How Rabobank leverages window functions to drastically improve performance

By Freerk Venhuizen, Senior Data Scientist @ Rabobank on Wed, 10 Dec 2025

About Rabobank

Rabobank, one of the leading banks in the Netherlands, processes about 4 billion customer transactions every year. Various complex transaction enrichment engines are in place to enrich these transactions with additional information, such as a category (groceries, energy, insurances, etc) or a periodicity indicator (weekly, monthly, etc).

Many use cases within the bank depend on these enrichments and typically have very demanding requirements when it comes to throughput and latency (subsecond requirements are in place). One of the use cases is the Insights feature in the Rabobank app (see image below). This feature offers customers insights in their past ánd future spending behaviour. Insights provides an overview of their fixed costs and subscriptions (past and future), e.g., their (upcoming) energy bill, rent, streaming services, etc. A fundamental building block supporting Insights is the Periodicity engine.

Future timeline, powered by Periodicity

Detecting periodic transaction patterns

An especially demanding task is the (near realtime) detection of periodic patterns in payment transactions (weekly, monthly, etc). The main reason for this is that you need the complete historical sequence of transactions to establish the presence of 1 or more periodic patterns hidden among non-periodic outliers. This means that the amount of data processed daily is about 10-100 times more than the actual daily transactions.

Let’s have a look at an example: In the table below you see 5 transactions from my account to Nintendo. Three of these transactions are actually the monthly membership fee, while the 2 others are for purchasing a new game. An approach to detect periodic patterns could be to find out which transactions belong together, and then assign a periodicity to each subgroup. In this case it would be a monthly sequence consisting of the 3 membership fee transactions, and a non-periodic sequence consisting of the 2 individual game purchases.

Date	account	counterparty	amount
27-01-2025	my account	Nintendo	3,99
03-02-2025	my account	Nintendo	50,00
27-02-2025	my account	Nintendo	3,99
13-03-2025	my account	Nintendo	59,99
27-03-2025	my account	Nintendo	3,99

This example can be extended to all customers and all counterparties, easily adding up to millions of small transaction groups. To meet performance requirements, and to keep computation time and cost at bay, we realized we needed to expand our horizons. We had to look beyond the mixture of pure Python and pandas we typically use within the bank. Luckily, during Christmas last year we read some blogs about a new DataFrame library that promised blazingly fast performance: Polars.

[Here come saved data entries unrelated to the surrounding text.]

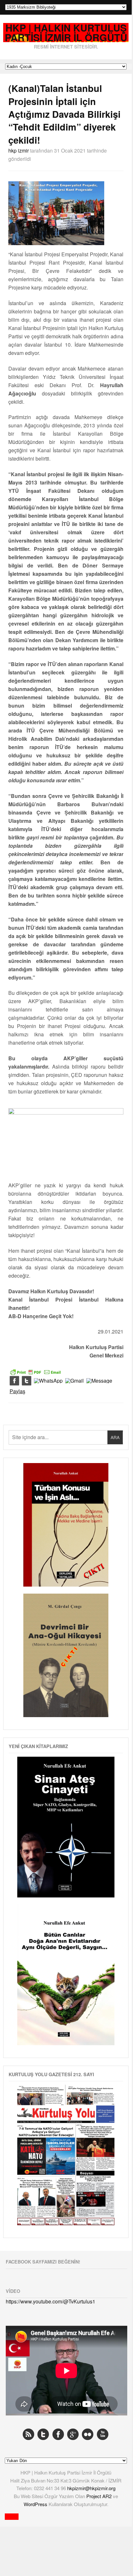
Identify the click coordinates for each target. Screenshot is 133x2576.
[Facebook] (14, 1381)
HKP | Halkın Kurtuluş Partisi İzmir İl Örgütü (66, 32)
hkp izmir (18, 150)
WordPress (36, 2504)
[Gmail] (74, 1381)
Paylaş (17, 1391)
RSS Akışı (28, 2434)
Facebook (58, 2434)
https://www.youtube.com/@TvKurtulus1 (50, 2301)
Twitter (43, 2434)
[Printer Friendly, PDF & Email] (35, 1371)
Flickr (87, 2434)
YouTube (102, 2434)
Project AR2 (99, 2496)
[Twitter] (26, 1381)
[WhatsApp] (48, 1381)
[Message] (99, 1381)
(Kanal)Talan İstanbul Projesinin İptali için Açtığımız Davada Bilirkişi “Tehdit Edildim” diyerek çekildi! (64, 114)
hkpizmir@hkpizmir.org (91, 2488)
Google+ (73, 2434)
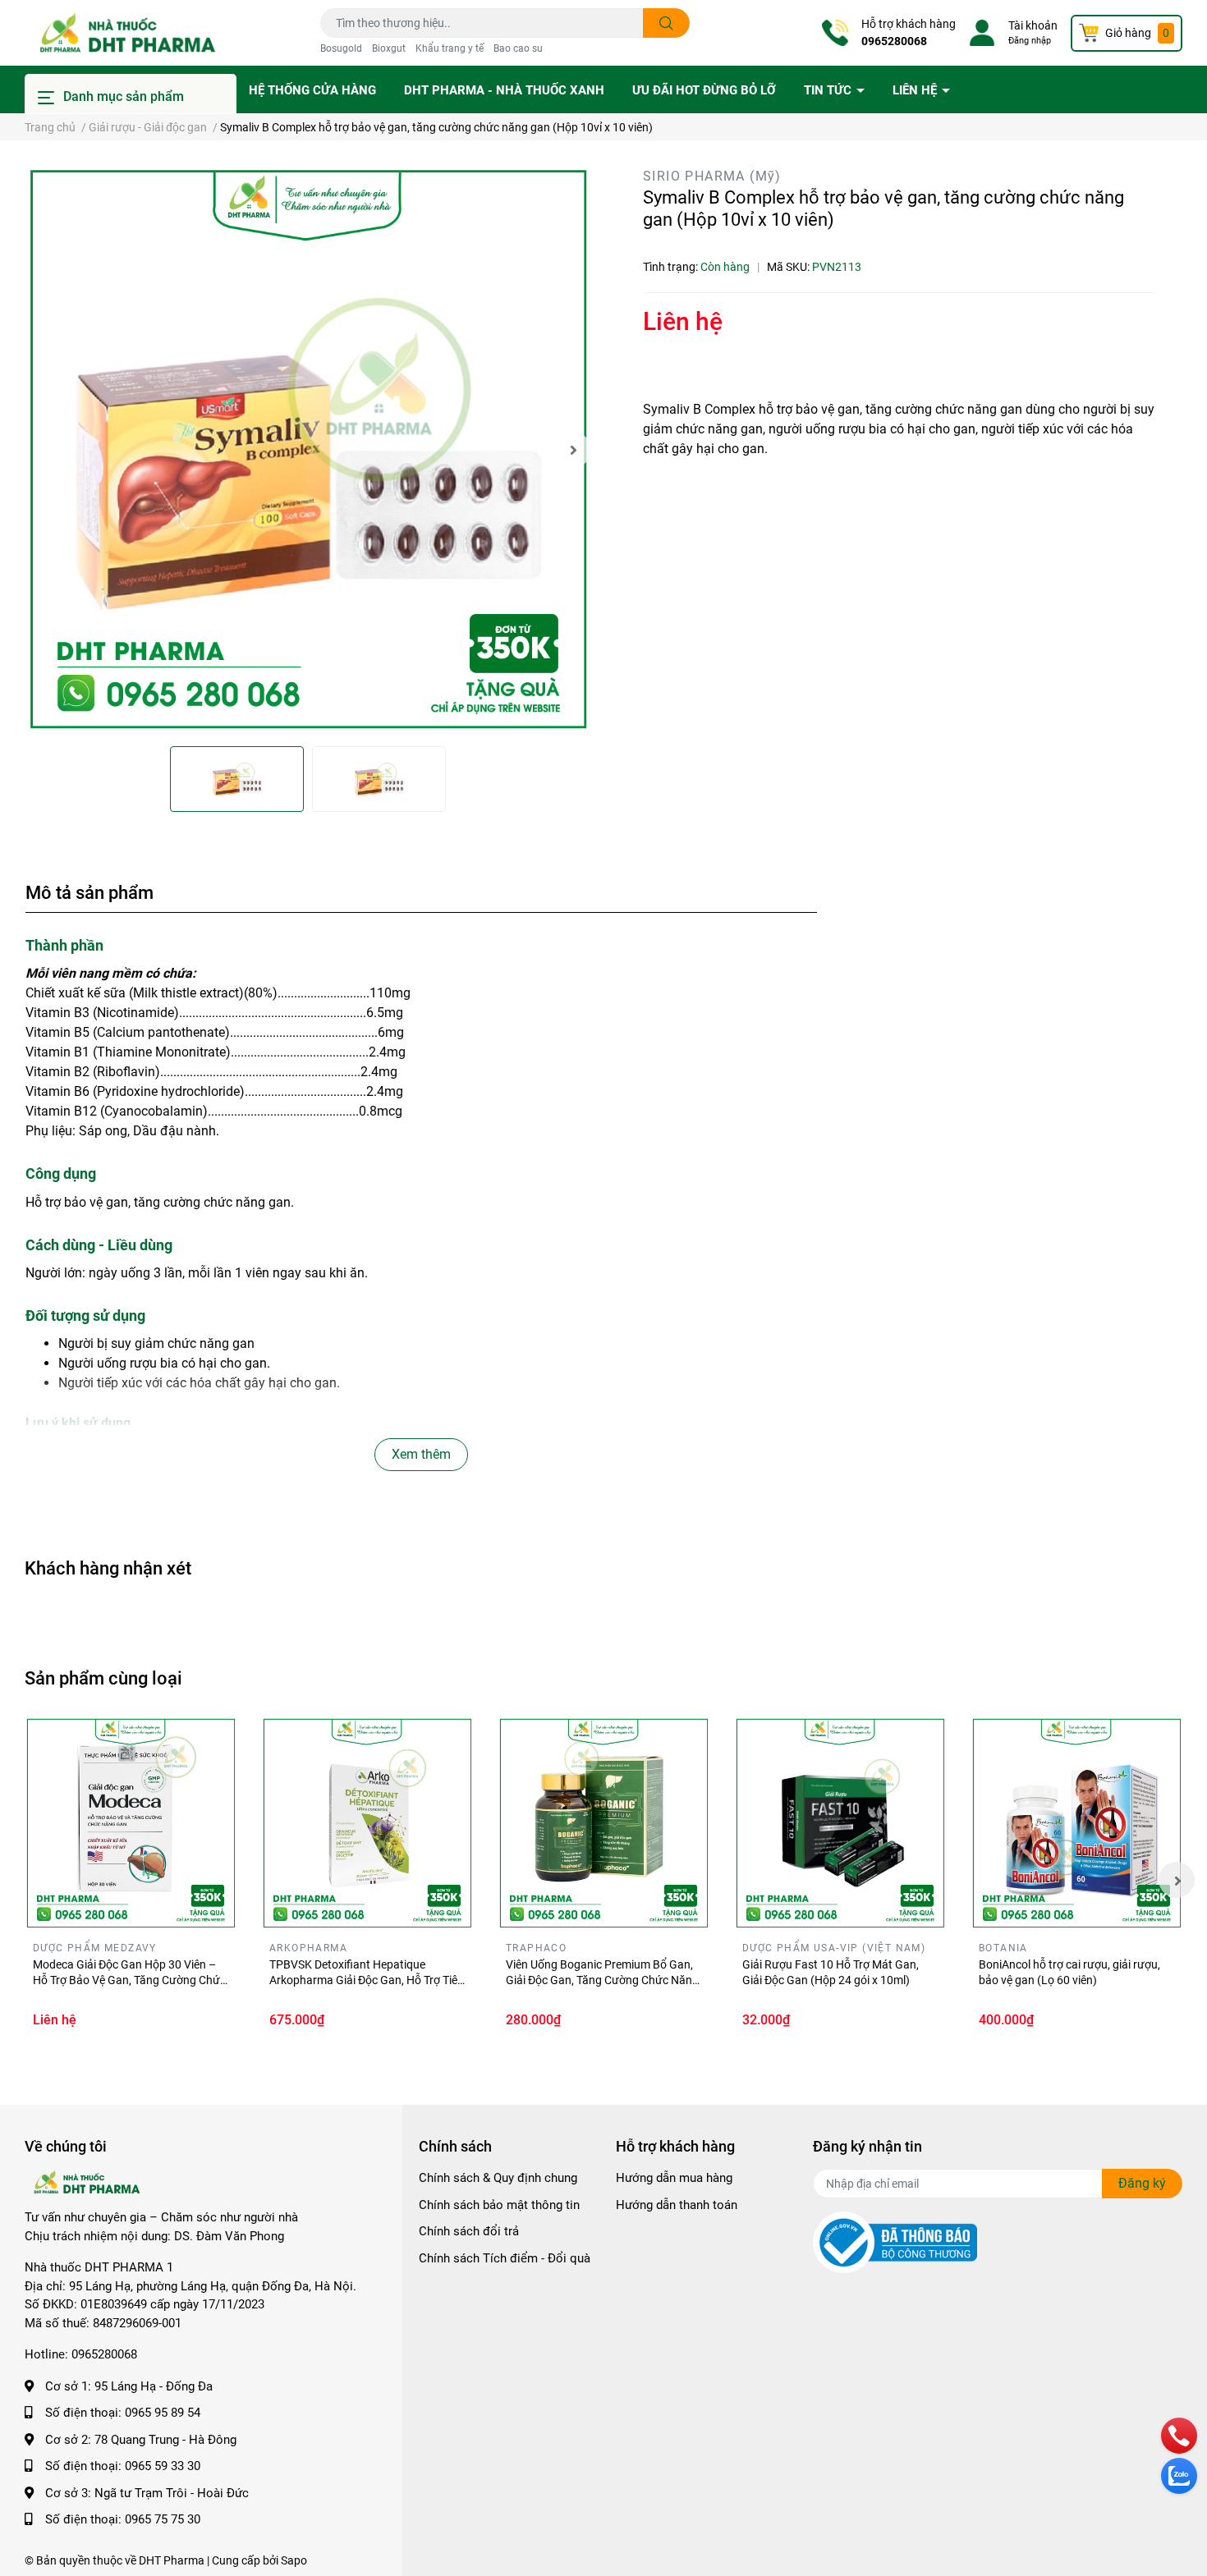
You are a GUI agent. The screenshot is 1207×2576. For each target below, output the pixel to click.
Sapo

To ‘Polars’ or not to ‘Polars’?

To find out if Polars works for an enterprise organisation like Rabobank, we wanted to answer three questions:

Does it fit our use case?
Does it deliver on its (performance) promise?
Is it mature enough to run in an enterprise level production environment?

After a small proof of concept (POC), where we migrated a small core part of the codebase to Polars, we realized this would work.

We managed to rewrite the code pretty quickly, the resulting code was impressively fast (~30x faster) and as a cherry on top it was also much more readable.

The very active and fast growing community gave us and our architects enough confidence to go ahead and rewrite the entire codebase in Polars.

Within about two months we managed to rewrite our entire codebase (~10k lines); which is pretty fast considering the majority of the team had zero prior knowledge on Polars. What helped substantially in learning Polars is its clear and consistent syntax that is familiar when you are used to writing PySpark code. The lack of a confusing (multi)index is a blessing as well.

All in on Polars!

Fairly quickly we realized that Polars works best if you do everything in Polars. This means no going back and forth between Python and Polars, no for loops, no small sub-DataFrames, just clean DataFrame operations.

This did require a bit of a mind shift towards a more functional programming style where we see our entire application as a single large query that operates on DataFrame level instead of functions that operate on (small) groups of transactions. A huge help here was the superpower that is the “window” function.

Gain superpowers: Window functions

A window function basically allows you to apply a single operation on subgroups you define on your data. The naïve Python equivalent would be to extract small DataFrames, apply the same operation to each of those and stitch the DataFrames back together. Window functions are a perfect fit for our problem, where we want to apply the same logic to subgroups of transactions, where each subgroup is defined as all transactions between a customer and a counterparty (see the Nintendo example above).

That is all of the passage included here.